Fife is a lowland Parish. Our progenitors were lowlanders. Perthshire is the
only penetration of our ancient Cash’s into clan territory. We are not
satisfied with the small bits of information found to date. Almost all vital
records before 1700 were either stolen by the English or destroyed by
Reformation mobs. Both our Immigrant and the Mariner who brought him here had
left Scotland before this.
The following is a brief history and roster of the ancestral clan of our
Perthshire Cash’s from clan records. While neither “Seach” nor “Shaw”
is mentioned by Sir Robert Sibbald, Fife’s earliest historian, he says the
late Fife Earl (the Thane) had a son who called himself in his mother-toungue
(Gaelic) MakTosich Wichdhuie meaning “son of Thane”. He was predecessor of
the Macintosh name. Search or Shaw may spring from attempts to anglicize the
ancient “tosich”. We may take clan Macintosh to our hearts and call it our
own, formed as it was by an ancient kinsman of our bloodline.

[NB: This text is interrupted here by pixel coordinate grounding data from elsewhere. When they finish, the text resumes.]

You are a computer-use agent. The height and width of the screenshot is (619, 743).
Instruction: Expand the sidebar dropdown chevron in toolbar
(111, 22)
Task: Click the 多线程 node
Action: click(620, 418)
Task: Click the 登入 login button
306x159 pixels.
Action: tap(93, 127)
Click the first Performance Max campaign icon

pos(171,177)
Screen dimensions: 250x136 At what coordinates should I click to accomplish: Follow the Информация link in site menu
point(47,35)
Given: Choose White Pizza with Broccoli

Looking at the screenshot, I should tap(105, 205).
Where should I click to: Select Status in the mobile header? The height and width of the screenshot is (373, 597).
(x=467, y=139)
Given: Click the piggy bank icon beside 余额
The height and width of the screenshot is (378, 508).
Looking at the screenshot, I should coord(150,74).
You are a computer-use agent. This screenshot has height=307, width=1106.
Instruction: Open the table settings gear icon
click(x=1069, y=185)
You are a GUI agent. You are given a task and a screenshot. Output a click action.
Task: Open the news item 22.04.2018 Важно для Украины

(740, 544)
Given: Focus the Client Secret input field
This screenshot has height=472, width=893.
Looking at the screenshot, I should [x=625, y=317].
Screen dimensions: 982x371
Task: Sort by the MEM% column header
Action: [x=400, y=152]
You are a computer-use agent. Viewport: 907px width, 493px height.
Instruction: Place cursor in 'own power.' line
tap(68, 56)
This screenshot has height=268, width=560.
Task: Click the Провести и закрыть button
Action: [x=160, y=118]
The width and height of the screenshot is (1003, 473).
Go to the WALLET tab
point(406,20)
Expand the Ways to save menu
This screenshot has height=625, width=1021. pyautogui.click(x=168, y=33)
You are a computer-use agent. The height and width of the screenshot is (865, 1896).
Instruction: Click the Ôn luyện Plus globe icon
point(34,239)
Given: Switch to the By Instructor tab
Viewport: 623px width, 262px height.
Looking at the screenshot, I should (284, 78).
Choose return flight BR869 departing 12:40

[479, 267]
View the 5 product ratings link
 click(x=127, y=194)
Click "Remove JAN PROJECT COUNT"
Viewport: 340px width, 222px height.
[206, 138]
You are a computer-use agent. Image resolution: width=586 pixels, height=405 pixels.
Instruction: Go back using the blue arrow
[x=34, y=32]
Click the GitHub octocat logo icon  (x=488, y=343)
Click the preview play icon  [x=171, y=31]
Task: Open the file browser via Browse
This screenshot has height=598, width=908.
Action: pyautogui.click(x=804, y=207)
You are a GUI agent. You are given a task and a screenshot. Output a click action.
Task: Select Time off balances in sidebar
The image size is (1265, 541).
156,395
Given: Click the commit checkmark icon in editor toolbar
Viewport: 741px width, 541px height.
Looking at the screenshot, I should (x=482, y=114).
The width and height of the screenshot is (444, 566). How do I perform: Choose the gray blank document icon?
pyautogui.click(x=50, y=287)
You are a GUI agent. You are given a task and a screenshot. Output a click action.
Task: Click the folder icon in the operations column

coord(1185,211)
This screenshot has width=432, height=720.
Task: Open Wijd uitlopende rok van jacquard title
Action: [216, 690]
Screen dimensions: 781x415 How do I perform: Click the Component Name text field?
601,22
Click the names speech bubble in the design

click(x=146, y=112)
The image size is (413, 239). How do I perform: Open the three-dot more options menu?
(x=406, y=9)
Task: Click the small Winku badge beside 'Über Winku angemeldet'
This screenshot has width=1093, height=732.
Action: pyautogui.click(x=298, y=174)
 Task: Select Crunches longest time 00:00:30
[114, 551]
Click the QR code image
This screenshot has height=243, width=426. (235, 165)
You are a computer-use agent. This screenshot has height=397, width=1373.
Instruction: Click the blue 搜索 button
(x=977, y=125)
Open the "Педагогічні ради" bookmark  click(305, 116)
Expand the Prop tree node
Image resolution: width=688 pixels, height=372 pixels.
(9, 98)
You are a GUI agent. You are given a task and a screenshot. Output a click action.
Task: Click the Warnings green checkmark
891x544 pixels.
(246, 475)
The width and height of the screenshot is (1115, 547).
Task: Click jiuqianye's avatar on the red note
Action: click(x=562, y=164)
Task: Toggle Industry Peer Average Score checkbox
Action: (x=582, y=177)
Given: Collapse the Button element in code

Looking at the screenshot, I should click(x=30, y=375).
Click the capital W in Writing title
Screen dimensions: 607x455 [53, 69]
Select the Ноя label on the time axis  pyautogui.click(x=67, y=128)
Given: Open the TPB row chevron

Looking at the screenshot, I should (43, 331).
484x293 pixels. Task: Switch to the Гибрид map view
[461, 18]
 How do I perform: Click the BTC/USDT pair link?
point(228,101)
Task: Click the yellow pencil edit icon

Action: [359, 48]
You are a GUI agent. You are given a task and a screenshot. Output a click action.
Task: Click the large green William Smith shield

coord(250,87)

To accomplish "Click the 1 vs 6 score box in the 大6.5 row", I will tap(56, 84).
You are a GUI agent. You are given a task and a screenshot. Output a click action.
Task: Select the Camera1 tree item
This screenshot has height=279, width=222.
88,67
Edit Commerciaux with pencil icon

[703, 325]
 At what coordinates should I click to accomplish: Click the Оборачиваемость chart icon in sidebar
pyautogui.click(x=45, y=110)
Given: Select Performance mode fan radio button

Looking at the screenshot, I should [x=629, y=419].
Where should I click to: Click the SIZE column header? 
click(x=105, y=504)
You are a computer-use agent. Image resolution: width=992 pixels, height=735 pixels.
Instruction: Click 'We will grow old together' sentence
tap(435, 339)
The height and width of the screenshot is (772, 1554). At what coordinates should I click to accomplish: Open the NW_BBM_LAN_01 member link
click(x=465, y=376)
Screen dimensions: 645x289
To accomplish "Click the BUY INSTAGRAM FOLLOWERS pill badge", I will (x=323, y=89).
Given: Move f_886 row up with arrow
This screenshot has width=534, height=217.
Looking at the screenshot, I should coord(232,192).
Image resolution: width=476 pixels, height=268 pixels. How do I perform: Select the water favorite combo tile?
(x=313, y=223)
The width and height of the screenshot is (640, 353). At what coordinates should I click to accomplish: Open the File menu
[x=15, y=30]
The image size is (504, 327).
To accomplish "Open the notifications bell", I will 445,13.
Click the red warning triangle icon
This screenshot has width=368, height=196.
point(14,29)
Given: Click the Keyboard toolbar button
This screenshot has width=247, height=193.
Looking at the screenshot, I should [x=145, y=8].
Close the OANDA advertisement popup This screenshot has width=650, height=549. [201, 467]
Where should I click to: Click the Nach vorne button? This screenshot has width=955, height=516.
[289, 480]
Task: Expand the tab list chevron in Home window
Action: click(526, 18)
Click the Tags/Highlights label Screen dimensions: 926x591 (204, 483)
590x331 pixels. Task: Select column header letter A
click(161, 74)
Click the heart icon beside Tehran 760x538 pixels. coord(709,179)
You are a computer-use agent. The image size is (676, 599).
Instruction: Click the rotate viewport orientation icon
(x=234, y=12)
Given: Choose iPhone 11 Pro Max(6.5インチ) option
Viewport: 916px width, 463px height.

Ancestry of Duncan II 6th Earl of Fife, Cash progenitor
Duncan MacDuff, who became 1st. Earl of Fife with the accession of Malcolm III
1057 was born about 1016. He was the great-great-great-great grandfather of
Duncan II, 6th Earl who married Ada half sister of Malcolm Ivth. In 1160.
No records exist, however it is our opinion that the 1st Earl was a
great-grandson of Duff, King of Scots 962-67. A grand-son of King Duff’s son,
Kenneth MacDuff who was king of Scots as Kenneth III 997-1006. His father is one
of the unknown sons of king Kenneth.
Only one son of king Kenneth is known. Boedhe. Boedhe had a son also unknown who
was murdered by Malcolm II as a youth before he had progeny. Kenneth also had a
known daughter, Gruoch, who became the mother of MacBeth.
King Kenneths’s other sons are unknown, but it appears obvious that one of
them fathered the man whose signature on ancient charters names him Duncan
MacDuff, who became 1st Earl of Fife in 1057. ‘Mac’ in Scots is ‘son of’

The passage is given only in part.